▶ **Data for this task**:
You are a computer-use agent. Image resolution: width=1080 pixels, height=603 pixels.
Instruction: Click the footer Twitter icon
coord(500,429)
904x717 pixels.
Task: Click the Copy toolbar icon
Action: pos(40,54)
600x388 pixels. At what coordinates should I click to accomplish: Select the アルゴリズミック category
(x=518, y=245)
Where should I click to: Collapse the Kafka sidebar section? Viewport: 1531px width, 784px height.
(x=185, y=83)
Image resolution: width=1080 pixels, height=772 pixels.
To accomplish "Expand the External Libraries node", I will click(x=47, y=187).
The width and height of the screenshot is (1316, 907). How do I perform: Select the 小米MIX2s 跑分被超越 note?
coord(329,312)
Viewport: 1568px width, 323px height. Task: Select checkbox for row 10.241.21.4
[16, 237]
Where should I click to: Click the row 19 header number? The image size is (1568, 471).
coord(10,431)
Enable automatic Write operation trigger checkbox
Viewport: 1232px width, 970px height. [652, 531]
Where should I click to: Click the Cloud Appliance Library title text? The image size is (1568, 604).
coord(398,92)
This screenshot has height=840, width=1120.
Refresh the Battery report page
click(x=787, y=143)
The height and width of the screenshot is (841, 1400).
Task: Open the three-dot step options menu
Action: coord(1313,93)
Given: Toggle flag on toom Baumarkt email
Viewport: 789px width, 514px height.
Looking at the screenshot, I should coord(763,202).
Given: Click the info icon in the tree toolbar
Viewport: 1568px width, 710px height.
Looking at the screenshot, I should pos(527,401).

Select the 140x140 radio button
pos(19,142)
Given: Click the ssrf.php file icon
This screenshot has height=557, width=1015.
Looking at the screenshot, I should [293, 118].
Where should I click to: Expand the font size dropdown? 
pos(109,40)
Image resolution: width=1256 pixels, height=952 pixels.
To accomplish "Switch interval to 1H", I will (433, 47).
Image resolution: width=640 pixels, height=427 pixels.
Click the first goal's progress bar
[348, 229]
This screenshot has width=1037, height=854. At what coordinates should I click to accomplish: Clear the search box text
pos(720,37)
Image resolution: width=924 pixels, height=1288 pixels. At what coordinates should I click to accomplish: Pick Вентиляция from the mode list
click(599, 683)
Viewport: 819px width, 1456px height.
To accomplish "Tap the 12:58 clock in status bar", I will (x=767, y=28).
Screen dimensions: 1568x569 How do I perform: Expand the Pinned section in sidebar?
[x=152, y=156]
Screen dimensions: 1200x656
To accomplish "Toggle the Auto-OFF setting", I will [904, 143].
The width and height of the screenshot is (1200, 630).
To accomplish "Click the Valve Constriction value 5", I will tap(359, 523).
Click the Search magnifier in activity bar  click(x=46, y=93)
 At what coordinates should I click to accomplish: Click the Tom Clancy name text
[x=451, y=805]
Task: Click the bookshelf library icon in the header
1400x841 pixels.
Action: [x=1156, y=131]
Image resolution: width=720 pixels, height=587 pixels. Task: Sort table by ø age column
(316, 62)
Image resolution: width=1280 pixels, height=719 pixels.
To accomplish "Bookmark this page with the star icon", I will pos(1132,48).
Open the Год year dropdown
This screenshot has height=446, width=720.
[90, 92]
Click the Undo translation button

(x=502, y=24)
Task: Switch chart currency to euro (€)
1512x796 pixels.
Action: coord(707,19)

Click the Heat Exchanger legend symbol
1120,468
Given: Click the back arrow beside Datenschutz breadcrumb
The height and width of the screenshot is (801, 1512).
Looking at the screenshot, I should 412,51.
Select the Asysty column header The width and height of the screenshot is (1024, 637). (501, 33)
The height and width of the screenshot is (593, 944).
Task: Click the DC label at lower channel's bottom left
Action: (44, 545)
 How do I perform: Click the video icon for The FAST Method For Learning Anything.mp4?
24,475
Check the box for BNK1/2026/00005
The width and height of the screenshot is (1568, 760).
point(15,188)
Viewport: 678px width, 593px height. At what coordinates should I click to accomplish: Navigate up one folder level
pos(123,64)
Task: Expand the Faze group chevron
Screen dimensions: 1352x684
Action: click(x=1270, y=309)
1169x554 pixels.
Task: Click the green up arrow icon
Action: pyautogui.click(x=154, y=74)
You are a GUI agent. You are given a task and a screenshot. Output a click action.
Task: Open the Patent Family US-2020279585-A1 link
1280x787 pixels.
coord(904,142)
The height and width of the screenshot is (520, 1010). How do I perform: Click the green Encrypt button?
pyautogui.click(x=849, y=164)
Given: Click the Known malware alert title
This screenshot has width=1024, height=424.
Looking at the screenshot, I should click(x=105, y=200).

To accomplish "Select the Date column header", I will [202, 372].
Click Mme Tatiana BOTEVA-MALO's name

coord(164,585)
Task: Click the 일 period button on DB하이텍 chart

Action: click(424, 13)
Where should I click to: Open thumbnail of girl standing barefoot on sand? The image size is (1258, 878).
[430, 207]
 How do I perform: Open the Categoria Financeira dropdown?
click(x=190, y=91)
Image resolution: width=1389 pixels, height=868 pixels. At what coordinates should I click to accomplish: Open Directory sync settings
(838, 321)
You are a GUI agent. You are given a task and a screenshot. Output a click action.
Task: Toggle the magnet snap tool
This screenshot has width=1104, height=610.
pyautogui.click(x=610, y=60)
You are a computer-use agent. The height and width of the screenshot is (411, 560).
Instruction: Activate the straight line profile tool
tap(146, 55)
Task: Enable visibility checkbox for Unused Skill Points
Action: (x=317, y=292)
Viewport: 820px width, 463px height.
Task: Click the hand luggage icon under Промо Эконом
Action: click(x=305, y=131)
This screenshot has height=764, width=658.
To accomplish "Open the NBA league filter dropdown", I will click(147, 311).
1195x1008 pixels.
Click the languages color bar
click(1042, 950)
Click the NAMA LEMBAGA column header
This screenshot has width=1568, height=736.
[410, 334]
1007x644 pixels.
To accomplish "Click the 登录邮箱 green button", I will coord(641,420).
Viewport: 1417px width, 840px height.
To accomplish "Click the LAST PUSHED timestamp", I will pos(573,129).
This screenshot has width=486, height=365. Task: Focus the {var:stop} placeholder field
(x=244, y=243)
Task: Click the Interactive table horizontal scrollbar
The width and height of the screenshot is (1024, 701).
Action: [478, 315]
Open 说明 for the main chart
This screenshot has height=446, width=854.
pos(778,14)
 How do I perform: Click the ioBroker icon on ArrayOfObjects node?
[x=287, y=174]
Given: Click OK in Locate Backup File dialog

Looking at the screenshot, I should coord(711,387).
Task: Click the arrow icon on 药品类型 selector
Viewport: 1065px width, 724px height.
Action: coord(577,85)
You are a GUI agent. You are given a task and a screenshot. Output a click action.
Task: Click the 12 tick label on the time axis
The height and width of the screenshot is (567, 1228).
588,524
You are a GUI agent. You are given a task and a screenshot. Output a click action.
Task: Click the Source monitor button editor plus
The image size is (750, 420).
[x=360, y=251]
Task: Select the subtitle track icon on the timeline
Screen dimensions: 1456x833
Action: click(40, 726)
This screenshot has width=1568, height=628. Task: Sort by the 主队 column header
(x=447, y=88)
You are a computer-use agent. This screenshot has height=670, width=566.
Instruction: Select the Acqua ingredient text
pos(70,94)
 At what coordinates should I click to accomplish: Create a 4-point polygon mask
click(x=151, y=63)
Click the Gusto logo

▶ **Instructions for the task**: Find every line in the listing above that contains the string "section" and copy each one out in full. Letter case must match.

▶ **Correct output**:
Where should I click to: Collapse the Kafka sidebar section? Viewport: 1531px width, 784px height.
Screen dimensions: 1568x569 How do I perform: Expand the Pinned section in sidebar?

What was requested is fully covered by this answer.